After the raw subnational statistics are cleaned and harmonized, the
harvested area, production systems and cropping intensity files need to
be checked for consistency and calibrated to the FAOSTAT national
statistics. This is done in
04_check_and_calibrate_statistics.R
. The first step is to
check if the data is consistent, which is done by
check_statistics()
. If out = TRUE
a report is
returned which shows where the inconsistencies occur.
# Check the consistency of the ha statistics
check_statistics(mapspamc::ha_df, param, out = TRUE)
#> adm0 and adm1 are not equal!. Did you run reaggregate_statistics()?
#> # A tibble: 29 × 4
#> # Groups: crop [29]
#> crop adm0 adm1 difference
#> <chr> <dbl> <dbl> <dbl>
#> 1 bana 18342 18208 134
#> 2 bean 281065 281058 7
#> 3 cass 193993 193932 61
#> 4 chic 128936 128933 3
#> 5 coff 3001 3001 0
#> 6 cott 63552 63552 0
#> 7 cowp 64297 64297 0
#> 8 grou 290092 290093 -1
#> 9 lent 1904 1905 -1
#> 10 maiz 1660214 1660044 170
#> # ℹ 19 more rows
To reaggreate the statistics from the bottom up, use
reaggregate_statistics()
.
# Reaggreate from the bottom up.
ha_df <- reaggregate_statistics(mapspamc::ha_df, param)
# Check again.
check_statistics(mapspamc::ha_df, param, out = T)

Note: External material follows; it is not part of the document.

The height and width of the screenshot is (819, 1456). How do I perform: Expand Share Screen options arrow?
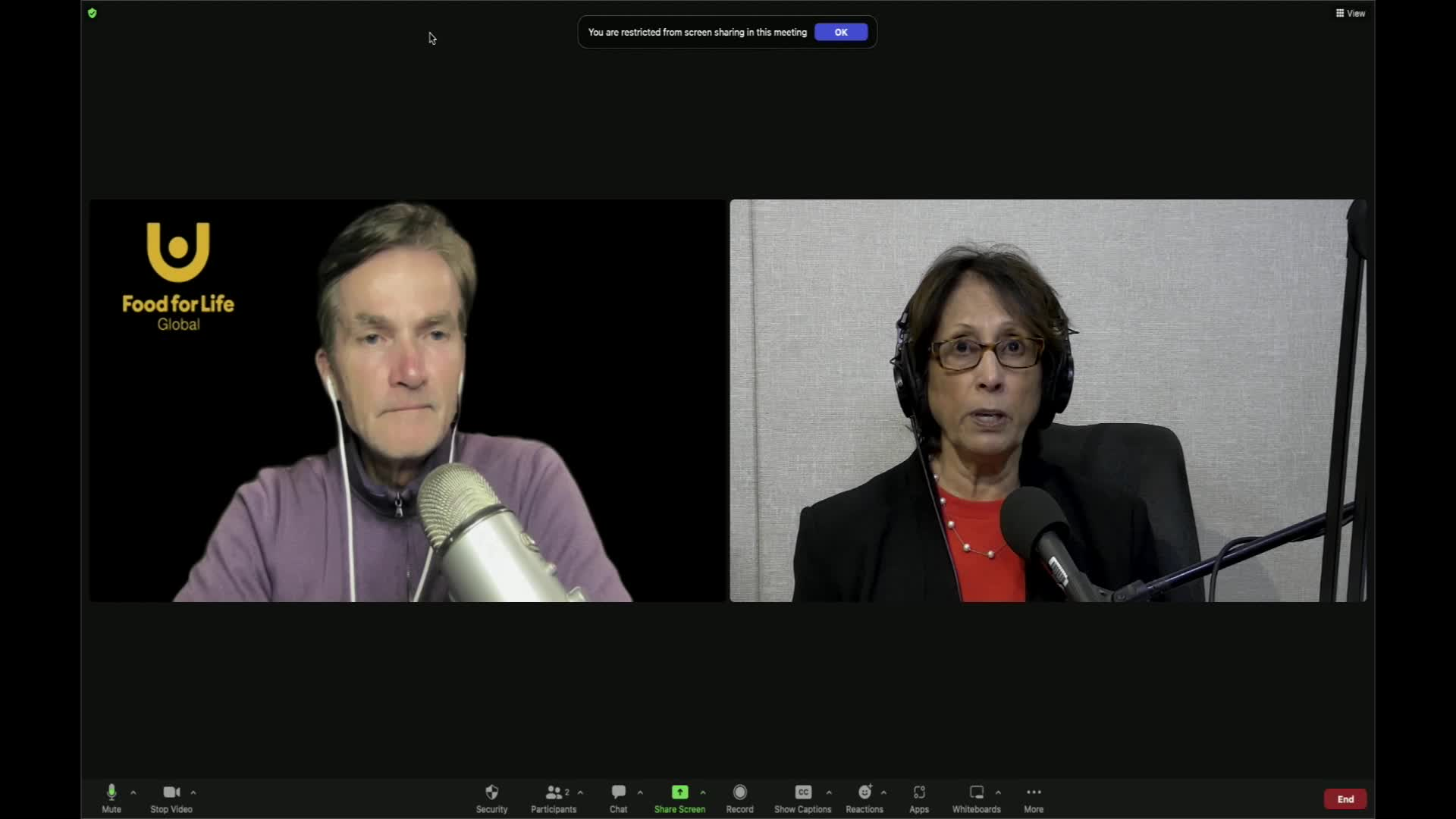tap(703, 792)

Next, the statistics are calibrated to the national FAOSTAT statistics. The code below shows how this is implemented. First, the code checks if there are still crops, which are not in the FAOSTAT data and removes them if needed. Next, crops are identified that are not present in the statistics, after which the FAOSTAT national total is added. Finally all the subnational statistics are proportionally scaled so the total is equal to the FAOSTAT figures.
# Identify crops that are present in ha_df but not in fao and remove them from ha_df.

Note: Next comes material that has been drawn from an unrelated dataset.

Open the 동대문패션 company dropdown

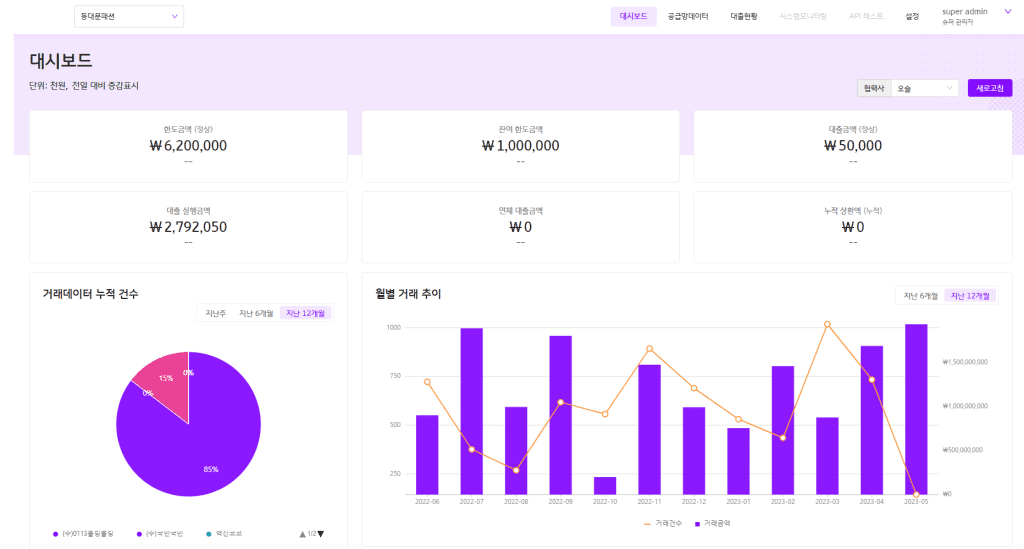tap(128, 16)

crop_rem <- setdiff(unique(ha_df$crop), unique(fao$crop))
ha_df <- ha_df %>%
filter(!crop %in% crop_rem)
# Identify crops that are present in fao but not in ha_df.
# We will add then to ha_df
crop_add <- setdiff(unique(fao$crop), unique(ha_df$crop))
ha_df <- ha_df %>%
bind_rows(
fao %>%
filter(crop %in% crop_add) %>%
mutate(
fips = unique(ha_df$adm_code[ha_df$adm_level == 0]),
adm_level = 0,
adm = unique(ha_df$adm_name[ha_df$adm_level == 0])
)
)
# Calculate scaling factor
fao_stat_sf <- bind_rows(
fao %>%
mutate(source = "fao"),
ha_df %>%
filter(adm_level == 0) %>%
mutate(source = "ha_df")
) %>%
dplyr::select(crop, source, ha) %>%
spread(source, ha) %>%
mutate(sf = fao / ha_df) %>%
dplyr::select(crop, sf)
# rescale ha_df
ha_df <- ha_df %>%
left_join(fao_stat_sf) %>%
mutate(ha = ha * sf) %>%
dplyr::select(-sf)
Finally the harvested area, production systems and cropping intensity
files are saved in the
processed_data/agricultural_statistics
folder. It is
important to use the correct file names otherwise other functions cannot
load the data.
write_csv(ha_df, file.path(param$mapspamc_path, glue("processed_data/agricultural_statistics/ha_adm_{param$year}_{param$iso3c}.csv")))
write_csv(ps_df, file.path(param$mapspamc_path, glue("processed_data/agricultural_statistics/ps_adm_{param$year}_{param$iso3c}.csv")))
write_csv(ci_df, file.path(param$mapspamc_path, glue("processed_data/agricultural_statistics/ci_adm_{param$year}_{param$iso3c}.csv")))
The next step is to process the spatial data.